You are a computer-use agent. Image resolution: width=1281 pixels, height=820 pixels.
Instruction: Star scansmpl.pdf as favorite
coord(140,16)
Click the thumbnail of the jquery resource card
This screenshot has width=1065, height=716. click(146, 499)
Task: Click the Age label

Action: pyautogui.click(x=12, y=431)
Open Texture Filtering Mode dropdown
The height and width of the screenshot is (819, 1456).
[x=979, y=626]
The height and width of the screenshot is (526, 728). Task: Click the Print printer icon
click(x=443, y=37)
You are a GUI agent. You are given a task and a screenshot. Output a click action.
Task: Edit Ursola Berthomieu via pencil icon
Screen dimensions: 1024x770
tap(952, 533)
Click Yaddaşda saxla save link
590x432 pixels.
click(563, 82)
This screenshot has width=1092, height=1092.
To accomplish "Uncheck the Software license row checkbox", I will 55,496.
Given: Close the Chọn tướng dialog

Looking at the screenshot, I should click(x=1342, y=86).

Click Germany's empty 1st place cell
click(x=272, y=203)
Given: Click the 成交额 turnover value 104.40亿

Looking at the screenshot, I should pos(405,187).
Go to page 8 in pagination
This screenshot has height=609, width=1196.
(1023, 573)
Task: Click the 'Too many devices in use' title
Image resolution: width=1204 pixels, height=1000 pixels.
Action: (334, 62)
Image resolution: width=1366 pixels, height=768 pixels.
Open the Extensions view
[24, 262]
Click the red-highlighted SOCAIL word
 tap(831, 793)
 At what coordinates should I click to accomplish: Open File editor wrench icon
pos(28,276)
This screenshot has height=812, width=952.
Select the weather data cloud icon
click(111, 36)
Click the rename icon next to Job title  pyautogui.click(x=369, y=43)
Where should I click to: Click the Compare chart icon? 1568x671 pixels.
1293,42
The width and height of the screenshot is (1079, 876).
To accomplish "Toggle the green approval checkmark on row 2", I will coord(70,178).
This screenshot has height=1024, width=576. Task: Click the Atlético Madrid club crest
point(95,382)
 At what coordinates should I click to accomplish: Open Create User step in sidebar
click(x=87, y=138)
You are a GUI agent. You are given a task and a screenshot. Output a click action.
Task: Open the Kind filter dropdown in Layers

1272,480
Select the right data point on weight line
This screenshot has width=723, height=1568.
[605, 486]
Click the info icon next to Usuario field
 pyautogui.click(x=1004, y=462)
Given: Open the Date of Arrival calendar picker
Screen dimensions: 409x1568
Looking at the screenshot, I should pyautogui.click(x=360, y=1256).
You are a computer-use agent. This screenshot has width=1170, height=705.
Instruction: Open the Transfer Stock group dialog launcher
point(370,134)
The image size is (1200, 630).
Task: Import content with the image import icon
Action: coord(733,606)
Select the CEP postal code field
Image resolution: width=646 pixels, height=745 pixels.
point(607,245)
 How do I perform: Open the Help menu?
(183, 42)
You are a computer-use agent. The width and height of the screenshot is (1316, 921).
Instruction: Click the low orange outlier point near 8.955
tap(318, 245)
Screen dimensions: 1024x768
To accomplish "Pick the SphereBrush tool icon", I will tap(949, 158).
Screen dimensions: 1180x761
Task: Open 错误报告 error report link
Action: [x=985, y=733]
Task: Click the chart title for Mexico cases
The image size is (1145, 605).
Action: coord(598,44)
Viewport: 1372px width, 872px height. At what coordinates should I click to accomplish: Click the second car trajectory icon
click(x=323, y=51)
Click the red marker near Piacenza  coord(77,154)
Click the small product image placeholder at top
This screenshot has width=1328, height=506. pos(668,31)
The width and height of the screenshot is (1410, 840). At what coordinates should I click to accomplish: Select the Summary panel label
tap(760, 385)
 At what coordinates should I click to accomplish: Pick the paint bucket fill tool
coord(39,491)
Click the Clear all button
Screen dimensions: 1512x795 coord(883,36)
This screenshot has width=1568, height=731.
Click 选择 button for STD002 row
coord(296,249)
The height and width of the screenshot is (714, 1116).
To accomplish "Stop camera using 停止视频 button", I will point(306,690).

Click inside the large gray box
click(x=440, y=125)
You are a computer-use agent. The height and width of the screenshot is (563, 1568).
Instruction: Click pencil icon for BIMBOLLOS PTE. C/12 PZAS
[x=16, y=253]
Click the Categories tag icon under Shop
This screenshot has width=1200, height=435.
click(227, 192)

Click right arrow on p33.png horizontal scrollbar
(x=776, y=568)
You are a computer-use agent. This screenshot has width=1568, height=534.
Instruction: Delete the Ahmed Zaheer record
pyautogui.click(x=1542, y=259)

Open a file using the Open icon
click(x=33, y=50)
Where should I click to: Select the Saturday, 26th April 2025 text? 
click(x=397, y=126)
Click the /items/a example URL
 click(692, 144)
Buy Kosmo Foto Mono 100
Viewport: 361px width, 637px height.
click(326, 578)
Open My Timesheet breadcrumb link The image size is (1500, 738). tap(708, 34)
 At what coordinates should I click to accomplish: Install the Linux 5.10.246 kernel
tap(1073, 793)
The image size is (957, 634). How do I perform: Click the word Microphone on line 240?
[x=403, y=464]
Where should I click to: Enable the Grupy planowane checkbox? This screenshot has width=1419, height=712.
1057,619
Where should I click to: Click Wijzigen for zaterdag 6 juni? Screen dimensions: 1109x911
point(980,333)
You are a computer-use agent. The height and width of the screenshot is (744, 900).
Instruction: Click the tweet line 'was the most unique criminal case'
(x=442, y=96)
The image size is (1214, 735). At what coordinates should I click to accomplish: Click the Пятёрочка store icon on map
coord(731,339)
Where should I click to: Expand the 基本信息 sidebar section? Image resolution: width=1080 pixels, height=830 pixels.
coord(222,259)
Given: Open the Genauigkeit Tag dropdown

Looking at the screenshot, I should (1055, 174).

--

> **Te doen**
Vervang in de regels vanaf de regel met "Task: Click the Age label" tot en met de regel met "I will 55,496." het woord "dropdown" door "pull-down menu". Geef die regels terug en laat de rest ongewijzigd.

> **Uitvoer oefening**
Task: Click the Age label

Action: pyautogui.click(x=12, y=431)
Open Texture Filtering Mode pull-down menu
The height and width of the screenshot is (819, 1456).
[x=979, y=626]
The height and width of the screenshot is (526, 728). Task: Click the Print printer icon
click(x=443, y=37)
You are a GUI agent. You are given a task and a screenshot. Output a click action.
Task: Edit Ursola Berthomieu via pencil icon
Screen dimensions: 1024x770
tap(952, 533)
Click Yaddaşda saxla save link
590x432 pixels.
click(563, 82)
This screenshot has width=1092, height=1092.
To accomplish "Uncheck the Software license row checkbox", I will 55,496.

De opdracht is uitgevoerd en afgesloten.